» **任务目标**
把下面讲 DB 格式的这段文字从头到尾完整抄写一遍,一个字也不要改。

DB format
- 构成 DB 的组件
一些组件比较简单,具体实现就跳过了
Config
- 编译期配置
namespace config {
// 最多 7 层,每层 10^L MB,总共 ~10TB
static const int kNumLevels = 7;
// 下面是 Compaction 相关的配置
// Level-0 compaction is started when we hit this many files.
static const int kL0_CompactionTrigger = 4;
// Soft limit on number of level-0 files. We slow down writes at this point.
static const int kL0_SlowdownWritesTrigger = 8;
// Maximum number of level-0 files. We stop writes at this point.
static const int kL0_StopWritesTrigger = 12;
// Maximum level to which a new compacted memtable is pushed if it
// does not create overlap. We try to push to level 2 to avoid the
// relatively expensive level 0=>1 compactions and to avoid some
// expensive manifest file operations. We do not push all the way to
// the largest level since that can generate a lot of wasted disk
// space if the same key space is being repeatedly overwritten.
static const int kMaxMemCompactLevel = 2;
// Approximate gap in bytes between samples of data read during iteration.
static const int kReadBytesPeriod = 1048576;
}
InternalKey
- 格式
[user_key]-[seq_num + type]
,其中[seq_num + type]
占 8B,seq_num
最多有 7B 表示,type
最多有 1B 表示
InternalKeyComparator
- 包裹了一层用户提供的 Comparator,能在 user key 的基础上继续比较 internal key 多出的部分
- 比较顺序是:user comparator -> seq_num(降序) -> type(降序)

» **数据展示**
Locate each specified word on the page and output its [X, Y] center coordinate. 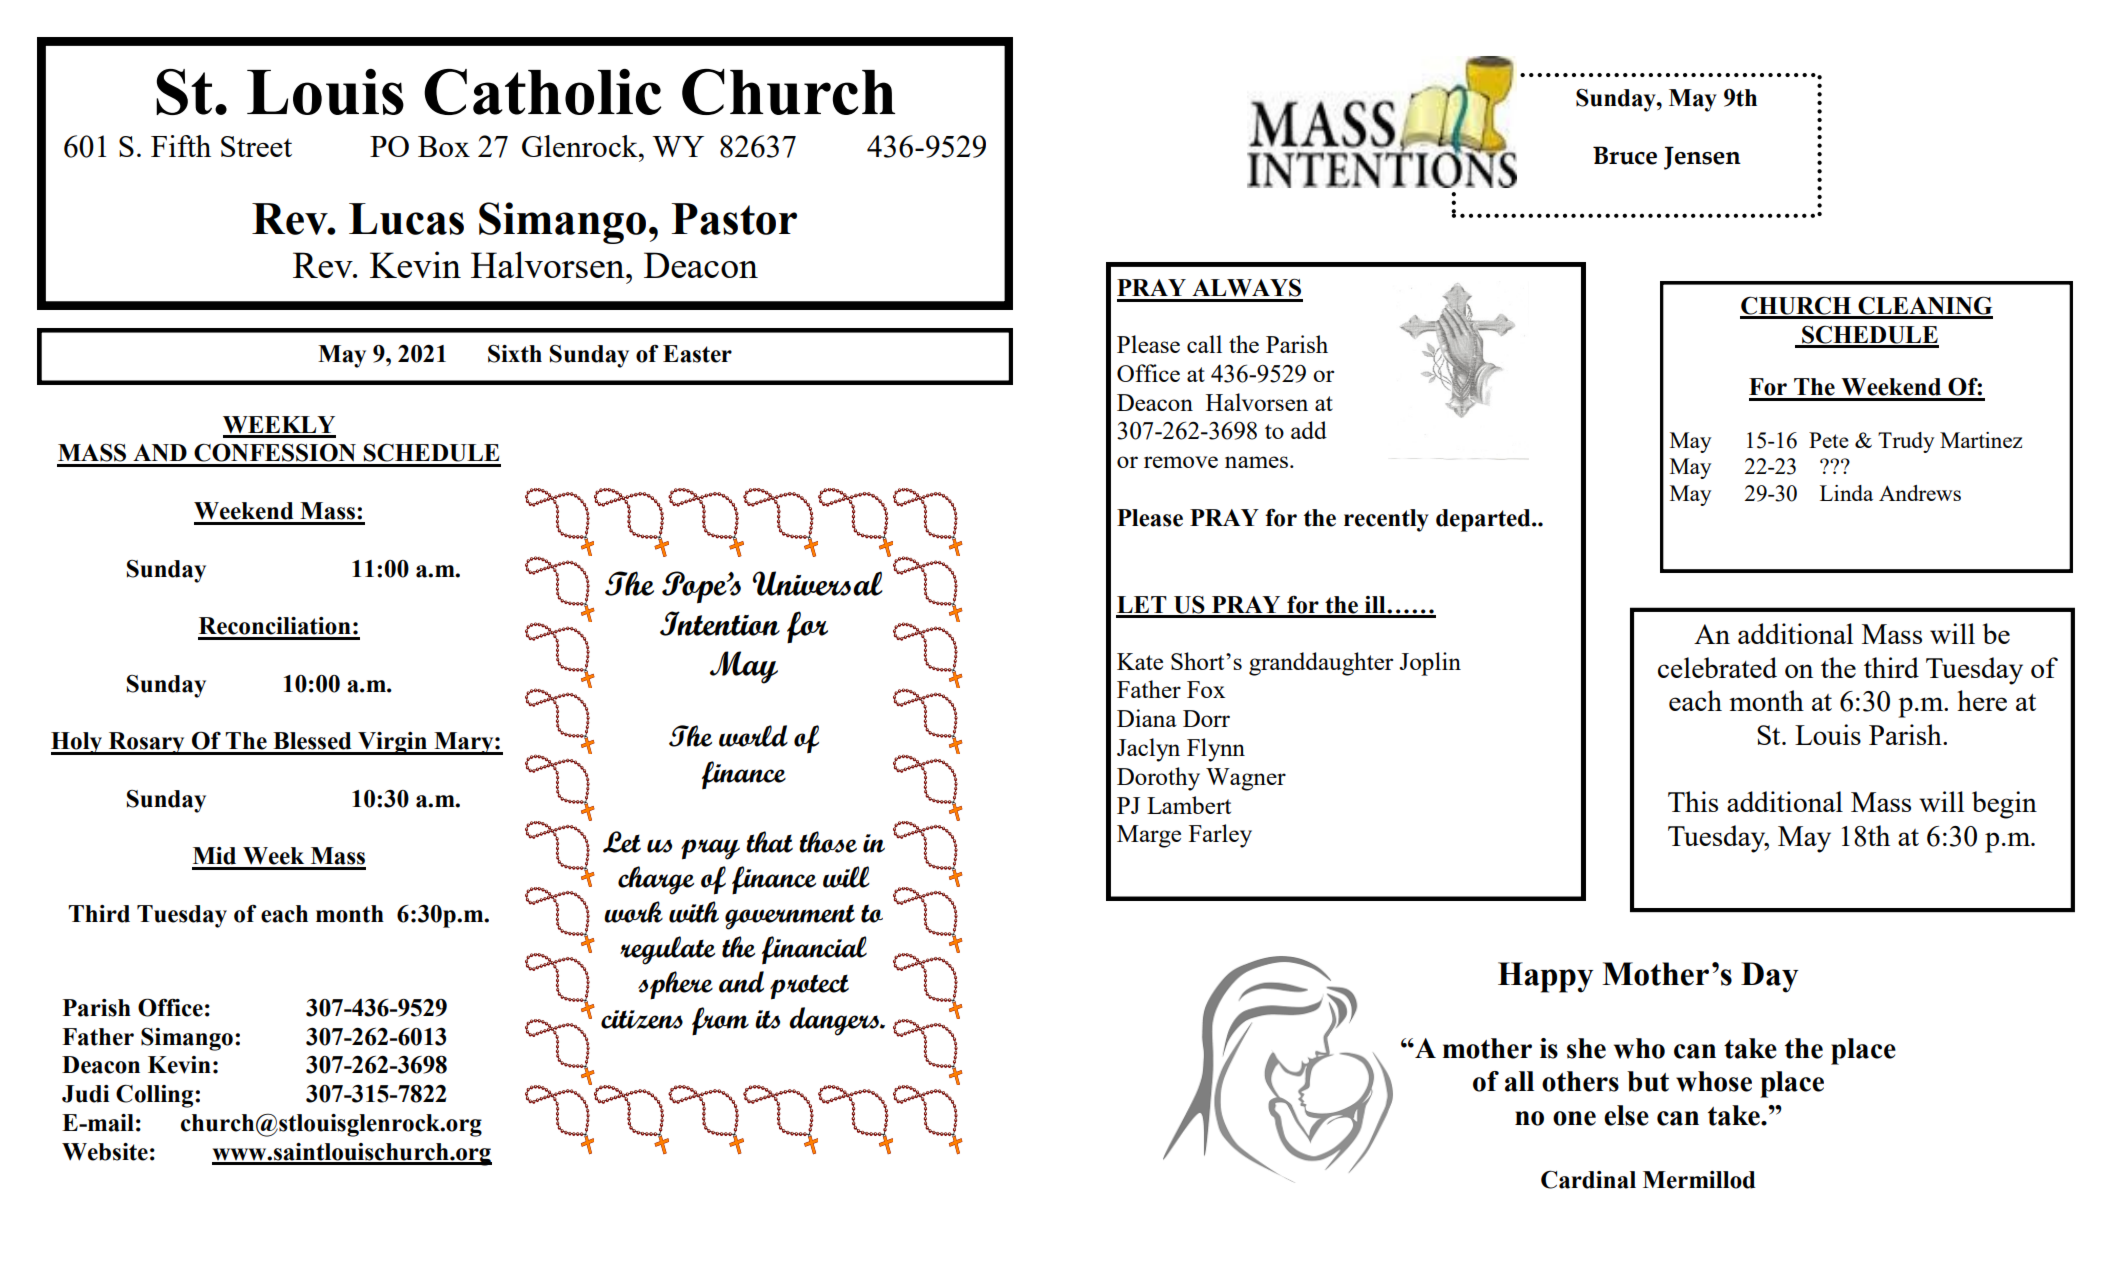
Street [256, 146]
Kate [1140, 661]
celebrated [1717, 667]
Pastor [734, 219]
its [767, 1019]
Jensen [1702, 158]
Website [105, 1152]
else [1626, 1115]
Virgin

» **本题答案**
DB format
- 构成 DB 的组件
一些组件比较简单,具体实现就跳过了
Config
- 编译期配置
namespace config {
// 最多 7 层,每层 10^L MB,总共 ~10TB
static const int kNumLevels = 7;
// 下面是 Compaction 相关的配置
// Level-0 compaction is started when we hit this many files.
static const int kL0_CompactionTrigger = 4;
// Soft limit on number of level-0 files. We slow down writes at this point.
static const int kL0_SlowdownWritesTrigger = 8;
// Maximum number of level-0 files. We stop writes at this point.
static const int kL0_StopWritesTrigger = 12;
// Maximum level to which a new compacted memtable is pushed if it
// does not create overlap. We try to push to level 2 to avoid the
// relatively expensive level 0=>1 compactions and to avoid some
// expensive manifest file operations. We do not push all the way to
// the largest level since that can generate a lot of wasted disk
// space if the same key space is being repeatedly overwritten.
static const int kMaxMemCompactLevel = 2;
// Approximate gap in bytes between samples of data read during iteration.
static const int kReadBytesPeriod = 1048576;
}
InternalKey
- 格式
[user_key]-[seq_num + type]
,其中[seq_num + type]
占 8B,seq_num
最多有 7B 表示,type
最多有 1B 表示
InternalKeyComparator
- 包裹了一层用户提供的 Comparator,能在 user key 的基础上继续比较 internal key 多出的部分
- 比较顺序是:user comparator -> seq_num(降序) -> type(降序)